Beth holds a master's degree in integrated marketing communications, and has worked in journalism and marketing throughout her career.

This brainstorming method uses a healthy dose of the ~'outrageous~' and eliminates criticism. In this lesson, you'll learn more about Osborn's brainstorming method and its rules and principles.

Bad Brainstorming

You're sitting in a business meeting and brainstorming ideas for a new project. But things aren't going well. Your boss has only acknowledged one or two of what she calls ''the best ideas so far'' and is critical of the remainder. She has been unwilling to think outside the box and shuts down any of the team's attempts to take one idea and build on it to make it better.

In short, she has broken the rules. That's right! She's broken the rules of effective brainstorming first identified by advertising executive Alex Osborn. In the 1940s, Osborn found himself in a frustrating meeting where his employees were struggling to come up with a creative idea for an upcoming ad campaign. Osborn decided to change his approach and embrace what he called ''thinking up.'' It was the forerunner to what we know today as brainstorming, or using a group setting to harness creative thinking by embracing all thoughts, listening to others' ideas, and combining them to come up with the best options.

Osborn recognized that employees needed a few parameters for successful brainstorming sessions. From that, he developed two principles to guide his brainstorming activities.

Brainstorming Principles

To stoke creativity and give employees freedom and flexibility to think creatively and share their thoughts, Osborn believed two principles were key. First, he eliminated the notion of judging any idea presented. Employees, he believed, would feel safer and thus more likely to share their thoughts in an atmosphere where judgment--both verbal and non-verbal--are withheld. That means Susie can contribute any idea, no matter how silly it may seem, without the fear of getting a dirty look across the table from Debbie.

Osborn's second principle of brainstorming was to encourage quantity of ideas. He believed that by coming up with lots of ideas, the team would find a good working solution amongst them. The idea is that a large volume of ideas will eventually lead the team to the one with the best quality.

In addition to his principles, Osborn also developed four rules for brainstorming groups to follow. Let's take a look at those now.

Osborn's Rules for Brainstorming

Osborn established a few ground rules to create the right type of environment for creativity to flourish. He designed them to help boost employee creativity in an environment that would be receptive of new, even outrageous, ideas.

Rule #1: Choose Quantity

Osborn believed that allowing employees to create as many ideas as possible was the best way to achieve creative success. He decided that the freedom to contribute a seemingly innumerable amount of ideas would lead to the right idea or the right combination of ideas to achieve success. Inside of this rule, Osborn reiterated that ideas should be short and thrown out in the open, which could give others the opportunity to add to or embellish.

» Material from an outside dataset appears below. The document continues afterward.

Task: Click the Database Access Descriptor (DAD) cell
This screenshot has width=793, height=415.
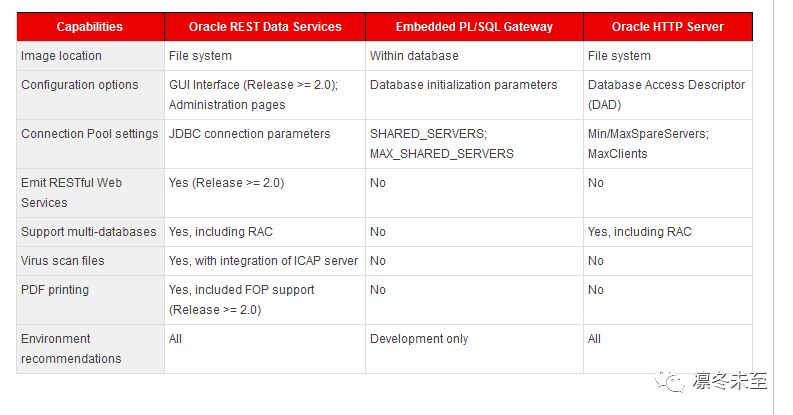Action: [667, 95]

Rule #2: Open Your Mind to Outrageous Ideas

The basis of this rule is that nothing truly innovative comes out of playing it safe. Brainstorming should expand the limits of a participant's creativity and give them the freedom to contribute an idea, no matter how outlandish or outrageous it seems. These types of ideas can often be modified or adapted to be suitable for the need at hand.

Rule #3: Shelve Criticisms

There's no place for criticism in an Osborn-inspired brainstorming session. Don't chime in with comments like, ''That will never work'' or, ''That's a ridiculous idea.'' Don't cross your arms, laugh, or roll your ideas at any creative suggestion. Because there are no rules to limit the creativity of brainstorming, there can also be no judgment. This way, participants feel free to share without fear of retribution.